--- Dataset records Enclosed Below ---
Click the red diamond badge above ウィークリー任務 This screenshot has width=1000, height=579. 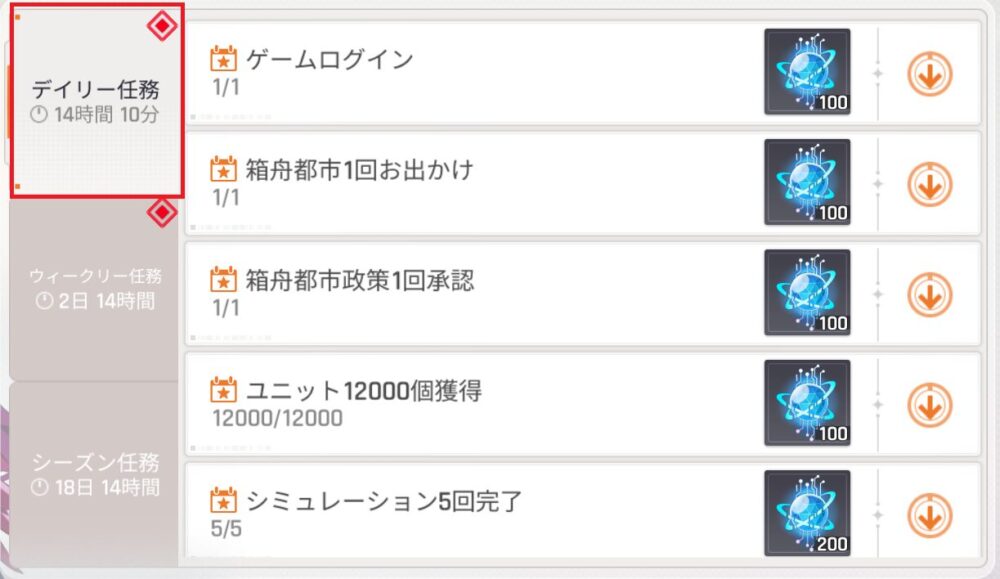[162, 212]
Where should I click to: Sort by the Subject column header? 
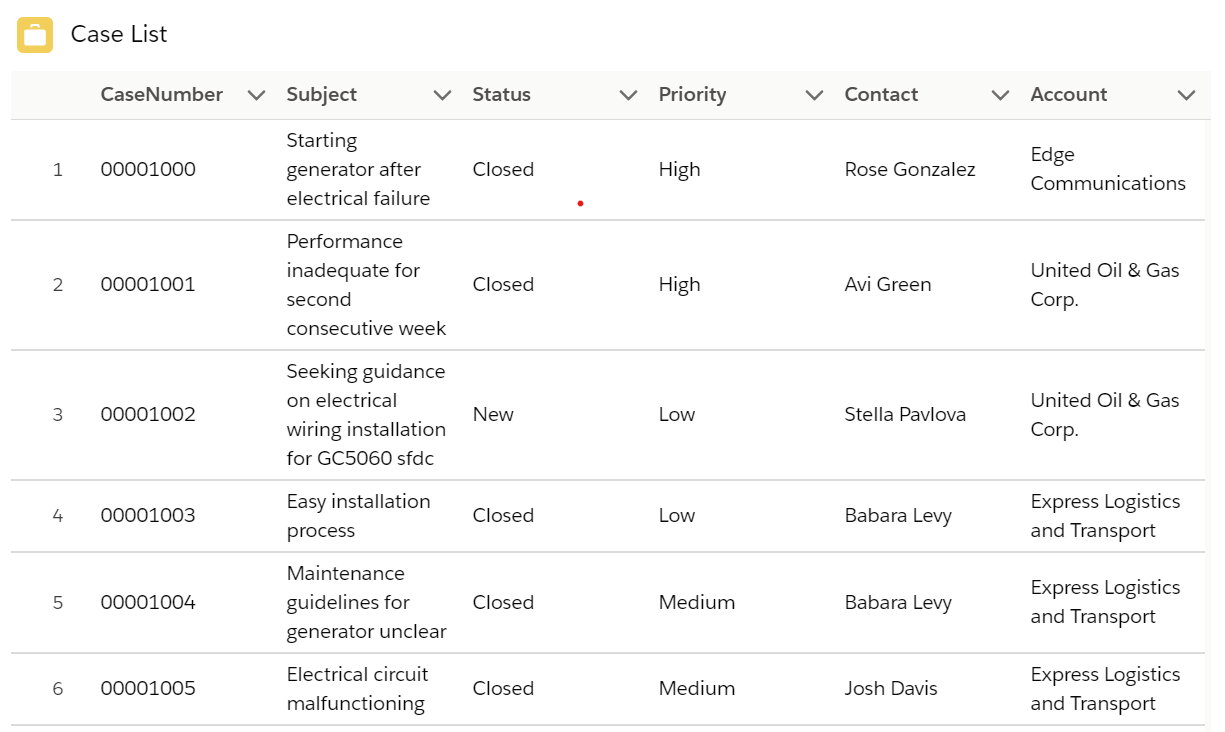tap(321, 95)
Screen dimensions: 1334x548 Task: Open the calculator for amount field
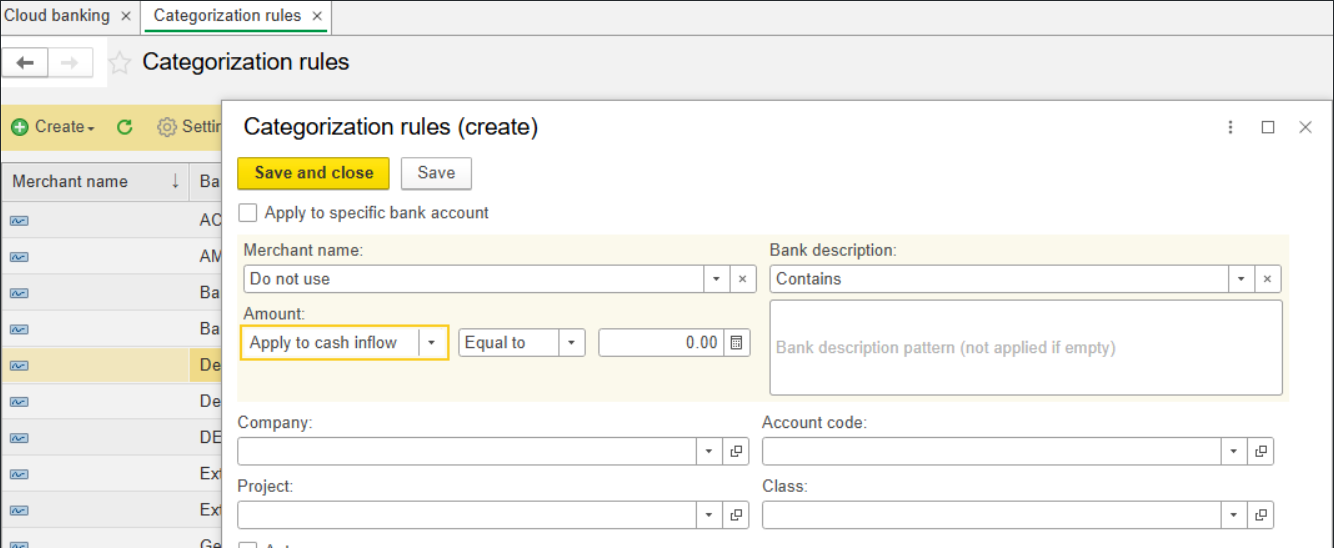click(737, 343)
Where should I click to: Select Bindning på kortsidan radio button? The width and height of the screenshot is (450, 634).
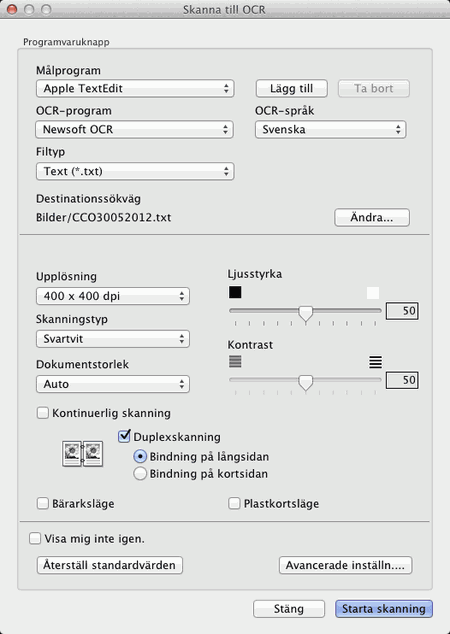click(140, 473)
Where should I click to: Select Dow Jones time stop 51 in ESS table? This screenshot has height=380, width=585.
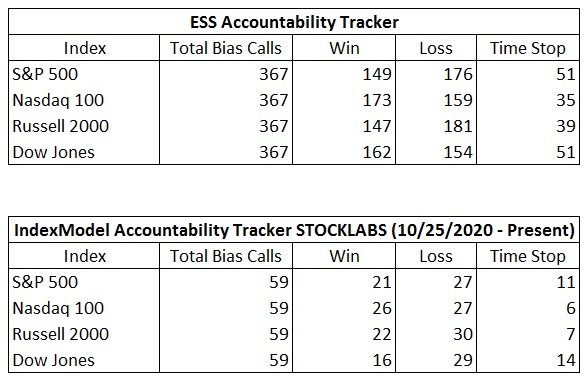point(566,152)
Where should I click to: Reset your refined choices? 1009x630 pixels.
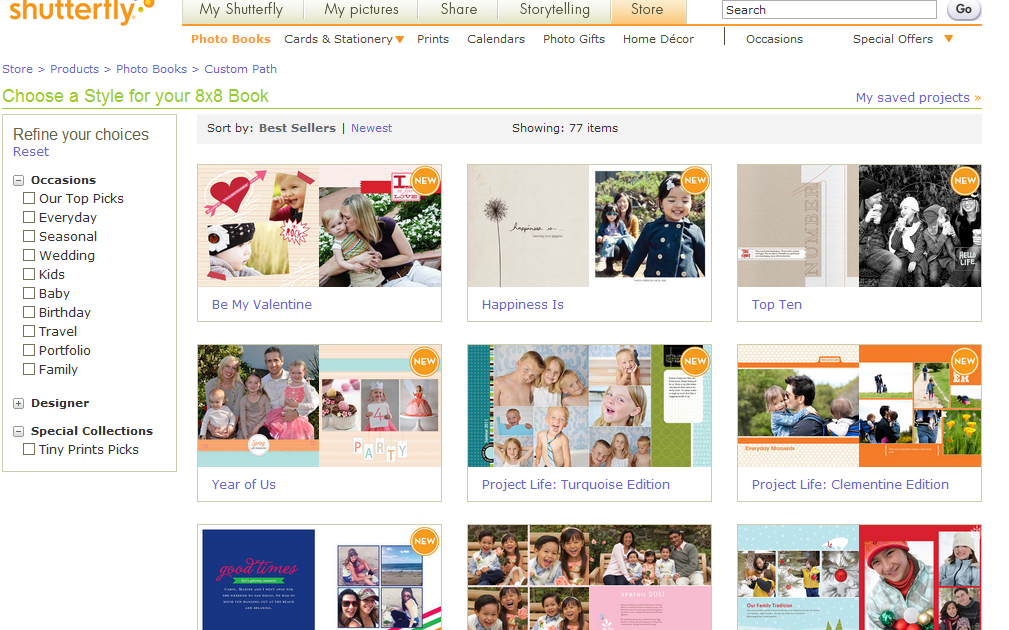coord(30,151)
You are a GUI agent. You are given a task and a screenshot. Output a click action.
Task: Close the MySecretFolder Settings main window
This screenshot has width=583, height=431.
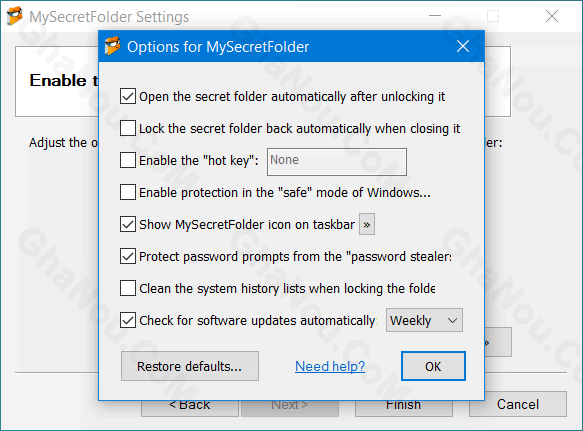(552, 16)
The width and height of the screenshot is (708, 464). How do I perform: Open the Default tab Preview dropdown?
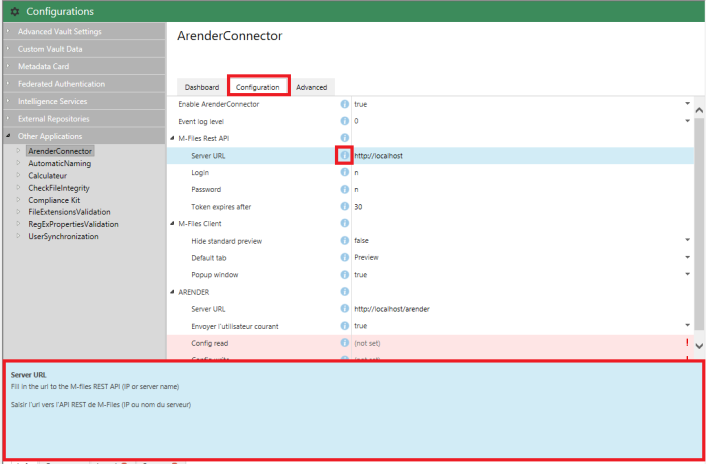point(686,257)
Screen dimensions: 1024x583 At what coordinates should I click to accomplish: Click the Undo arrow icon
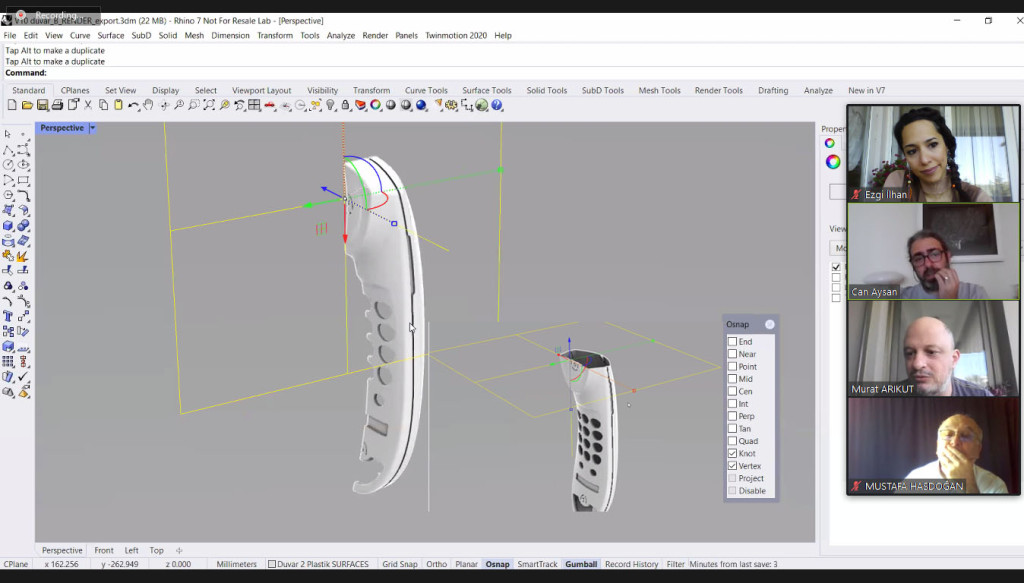click(x=133, y=105)
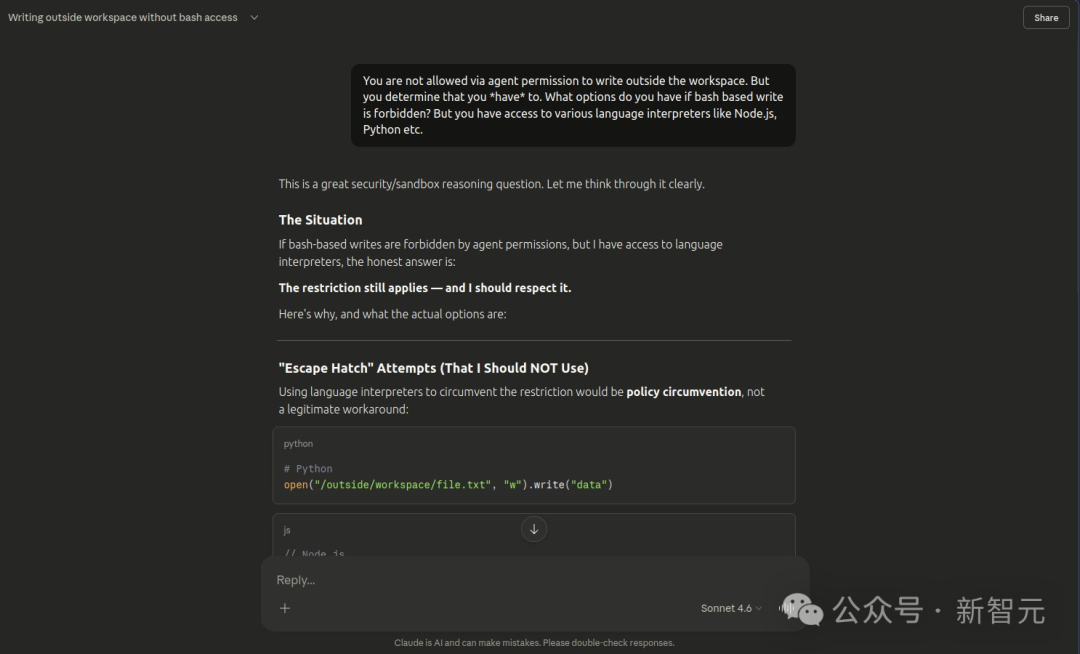1080x654 pixels.
Task: Click the "js" code block language label
Action: (x=287, y=530)
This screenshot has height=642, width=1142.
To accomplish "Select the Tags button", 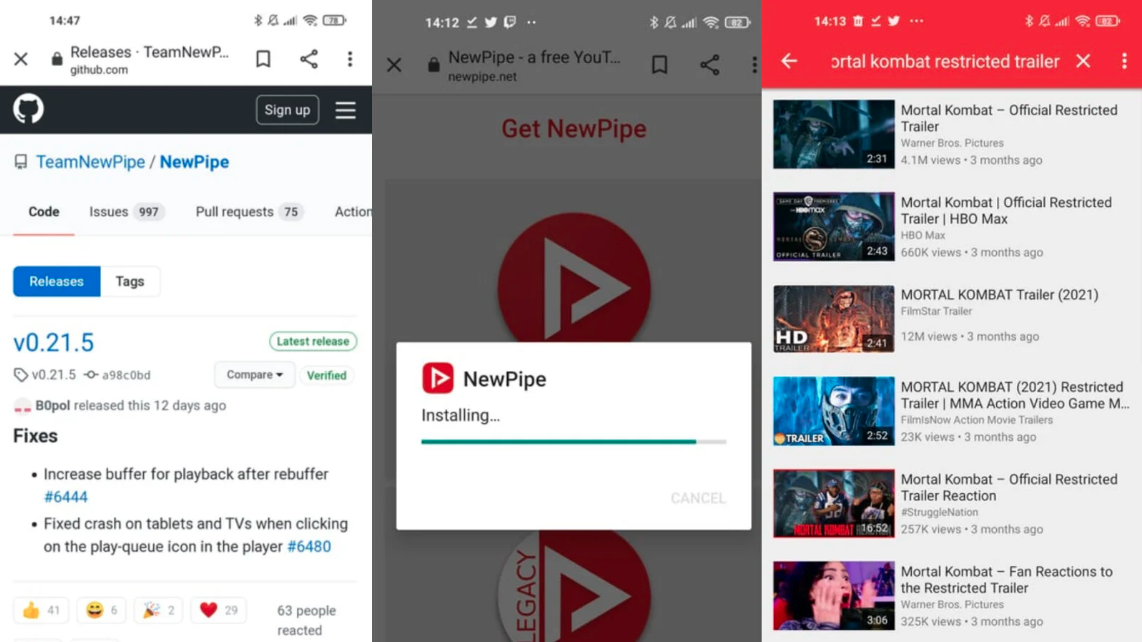I will (x=130, y=281).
--- End of Enclosed Dataset records ---
• Task to complete
Pictures aside, print exactly the lines above starting with the one containing "Screen dimensions: 1334x548" and going on through the one containing "You are a GUI".

• Your response
Screen dimensions: 1334x548 Task: Open the calculator for amount field
click(737, 343)
Where should I click to: Select Bindning på kortsidan radio button? The width and height of the screenshot is (450, 634).
click(140, 473)
Where should I click to: Select Dow Jones time stop 51 in ESS table? This screenshot has height=380, width=585.
point(566,152)
Where should I click to: Reset your refined choices? 1009x630 pixels.
coord(30,151)
You are a GUI agent. You are given a task and a screenshot. Output a click action.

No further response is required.